A gay Royal Bank of Scotland banker has been found guilty of killing his wife and incinerating her body to stop her revealing his true sexuality.
Jasvir Ginday bludgeoned wife Varkha Rani to death with a metal pipe and a vacuum cleaner at their Walsall home in September.
The 29-year-old then strangled his wife of seven months before burning her body in a garden incinerator, Wolverhampton Crown Court was told.
Jurors were shown a video said to show Ginday filling up a petrol can he is believed to have emptied over his wife before setting light to her.
Ginday killed her because he was struggling with a double life, the court was told. He was gay but to the outside world kept up the pretence of being heterosexual.

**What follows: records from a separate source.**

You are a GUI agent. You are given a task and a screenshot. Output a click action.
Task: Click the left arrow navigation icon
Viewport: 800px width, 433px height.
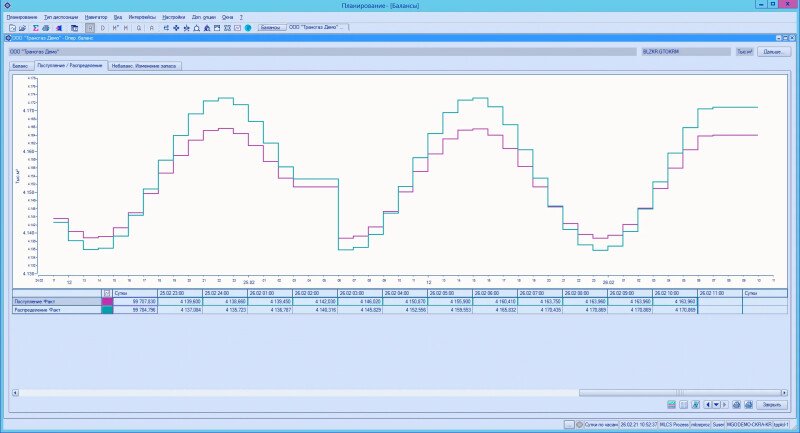(708, 405)
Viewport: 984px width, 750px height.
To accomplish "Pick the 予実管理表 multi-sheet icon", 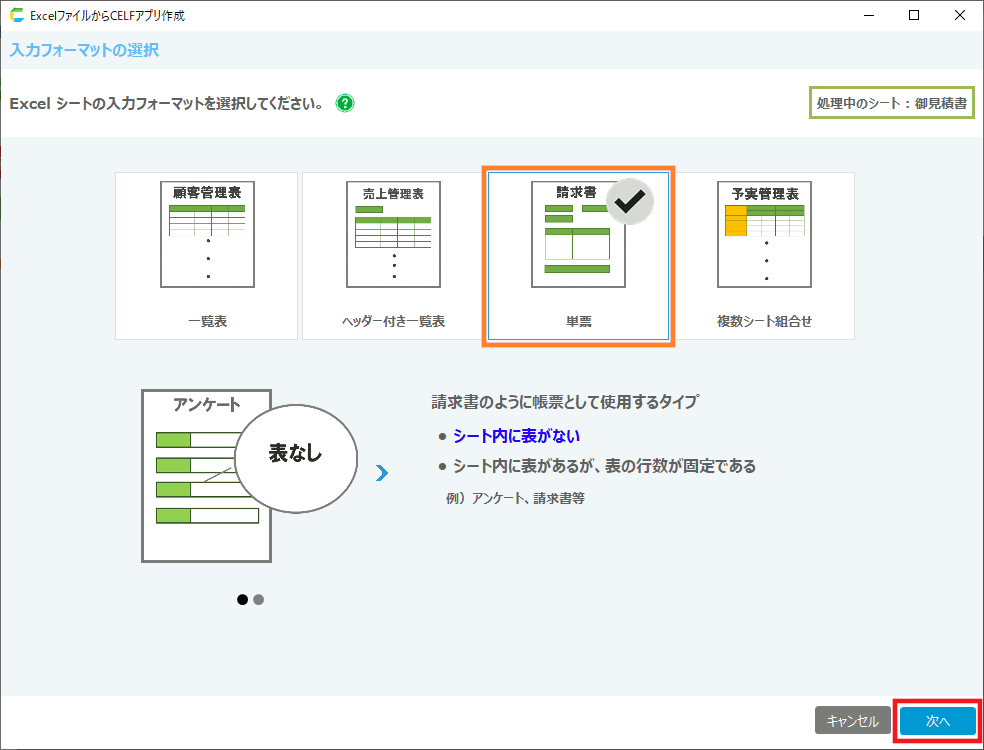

He married Rani in a lavish arranged wedding in February 2013 even though he told a friend in 2008 that he was attracted to men and regularly frequented gay bars after he got engaged.
It was just one month after they moved into their home that Ginday, who had been preparing to take up a job with the Financial Ombudsman Service in London, attacked and killed his wife.
Ginday tried to conceal the crime by telling relatives Rani had ended their relationship and was missing. He reported her alleged disappearance to police.
But detectives discovered a human skull in the incinerator.
He admitted manslaughter but denied murder on the grounds that he had not planned the attack.
Varkha's cousin Sunil Kumar said: "No words can truly express the sadness and hurt my family and I are experiencing at the loss of Varkha. She was loved dearly by all. She had a great passion for life and doted on her family."